- Associated Press - Sunday, December 14, 2014

GREENWICH, Conn. (AP) - It’s hard to sing, its wording is old-fashioned and it commemorates an obscure battle in an obscure war.

Then how is it that “The Star-Spangled Banner” became the national anthem loved - and not so loved - by millions of Americans? It’s a question that Marc Ferris sought to answer in a new book timed to celebrate the 200th anniversary of the song written by Francis Scott Key during the War of 1812. (The anthem was written in September 1814.)

Ferris’ love of history, music and storytelling come together between the covers of, “Star-Spangled Banner, The Unlikely Story of America’s National Anthem,” where he delves into the rich history behind the often-controversial song.

“No one had written a history of it,” said Ferris, who lives in Glenville. “No one had looked at the use of it politically, and the way it played out culturally. Then there’s the economics of patriotism; there’s the way it gets turned into a kind of civil religion.”

Ferris, a freelance writer who works in public relations, traces the musical ingredients behind the anthem, such as its memorable melody.

“Is it a drinking song?” Ferris asks, noting one of the many half-myths that have arisen behind the story of “The Star Spangled Banner.”

It is a drinking song, it turns out, but a very upper-crust drinking song, “To Anacreon in Heaven,” which pays tribute to a high-end gentleman’s club in London.

“When Prohibition came along, people said it should not be the anthem because of its booze-soaked antecedents,” Ferris said during a recent interview.

The anthem has seen many other detractors. It’s too warlike. It was written by a slaveholder. It’s notoriously challenging for singers.

“It is hard to sing, but when have Americans ever shied away from a challenge?” Ferris said. “And it’s bold. It captures a euphoric moment. It has gravitas. It has history.”

“The Star-Spangles Banner” vied with other songs like “Hail, Columbia,” ”My Country ‘Tis of Thee” and “America the Beautiful” through the years as the go-to song for patriotic occasions. It was eventually chosen as the national anthem in 1931, at a time when the country yearned for uplifting national symbols.

Ferris says “The Star Spangled Banner” won on its merits musically and culturally. “It pretty much wins because it’s a better song,” he said.

It was also the people’s choice, and since there is no particular ethnic, religious or regional identity espoused within the anthem, it did not exclude anyone who wanted to bind themselves to the land of the free and the home of the brave.

“He (Francis Scott Key) paid tribute to that flag, and anyone who reveres that flag could be a good American,” Ferris said.
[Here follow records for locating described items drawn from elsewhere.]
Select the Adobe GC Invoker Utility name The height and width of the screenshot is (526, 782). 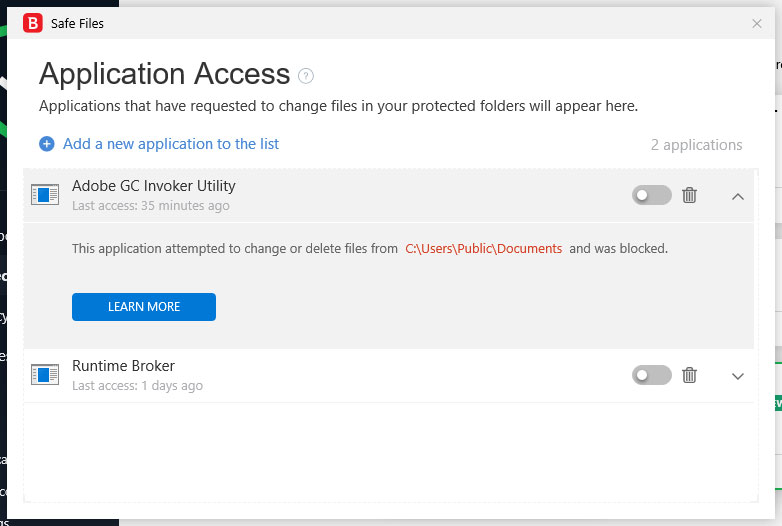point(154,186)
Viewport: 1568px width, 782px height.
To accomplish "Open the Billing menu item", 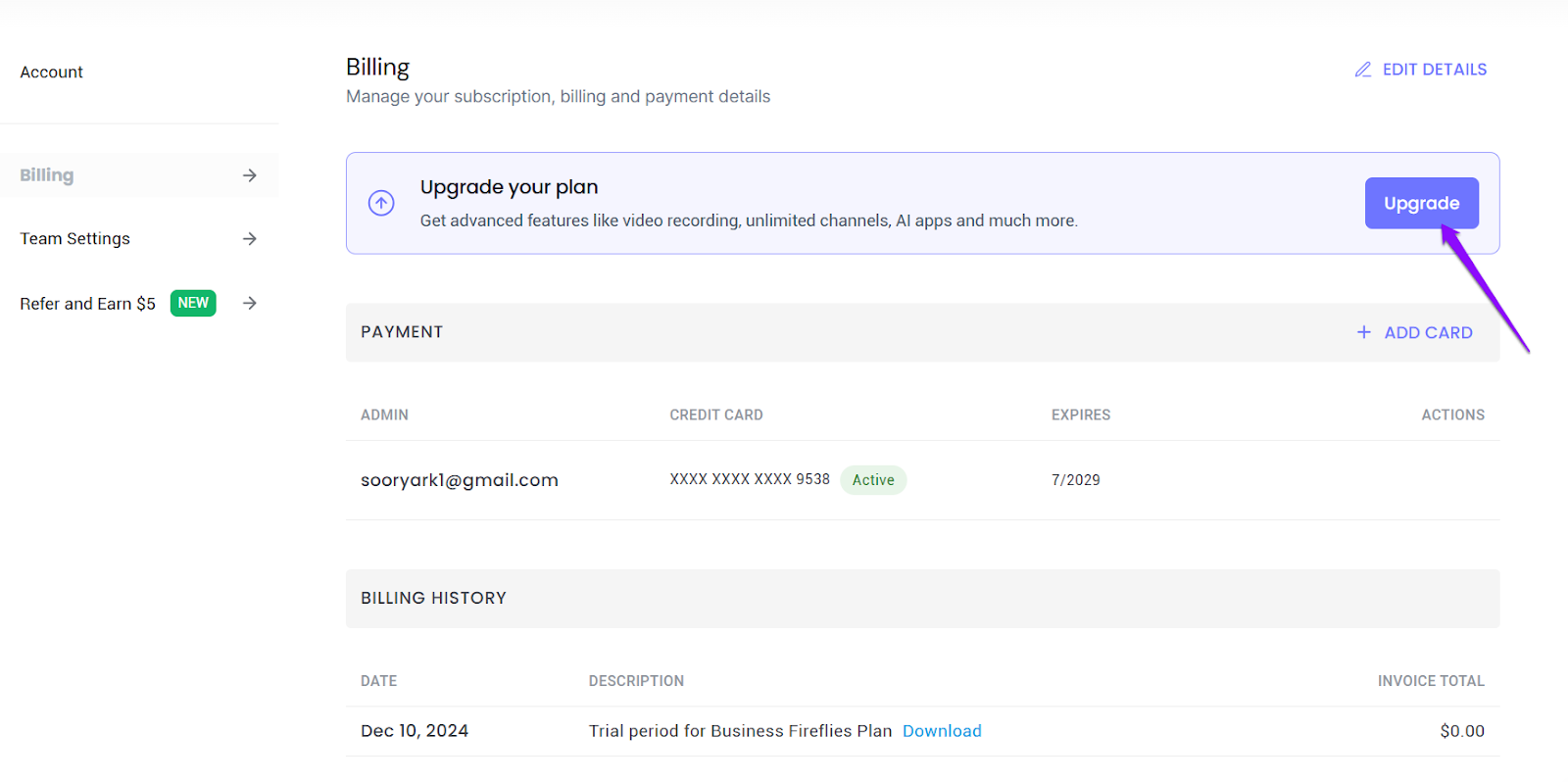I will [x=47, y=175].
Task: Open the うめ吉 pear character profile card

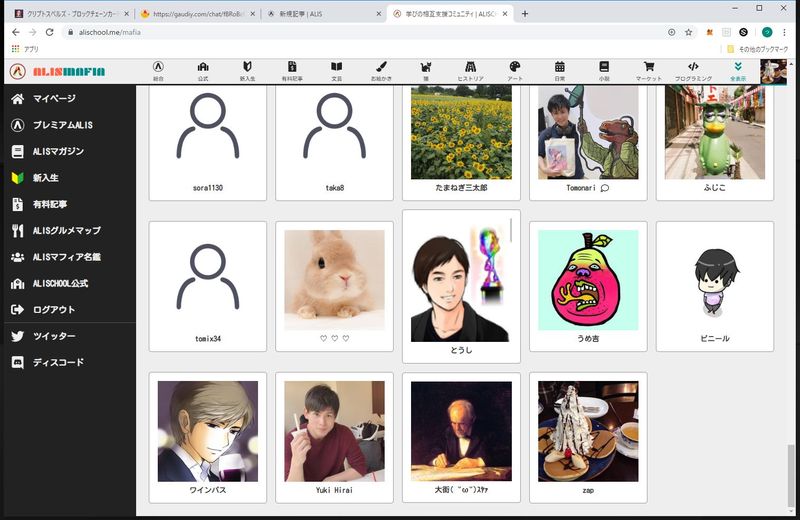Action: [587, 285]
The author does allow that the song is not perfect.

“It is kind of stilted poetry,” he said, but pointed out the song is endlessly adaptable. There were Ragtime versions in the 1890s, swing band versions in the 1930s and, famously for baby boomers, an electric rock version in the 1960s by Jimi Hendrix.

“It’s very adaptable. There were these idiosyncratic versions, and it has breathed new life into the song,” said Ferris, who was raised in Scarsdale, New York, and is unrelated to a Greenwich founding family of the same name. “I wish I were,” he jokes.

Picking up a guitar, Ferris romps through his own countrified version of the anthem, the kind of twangy sound made by a musician who has played under the stage name “Hank Cash” and appeared regularly at gigs in Bridgeport.

A fellow musician, John Giriat, has special praise for Ferris’ chops on the guitar and his musical take on the classic 1814 song.

“There were all these versions of the anthem through the years. It’s fitting he does a bluegrass version of it. He has a lot of fun playing the music,” Giriat said.

Ferris said his research, originally pursued as a graduate student in history, has left him with a renewed appreciation for the American story. “I’m a patriotic citizen,” he said. “I’m so grateful I was born here.”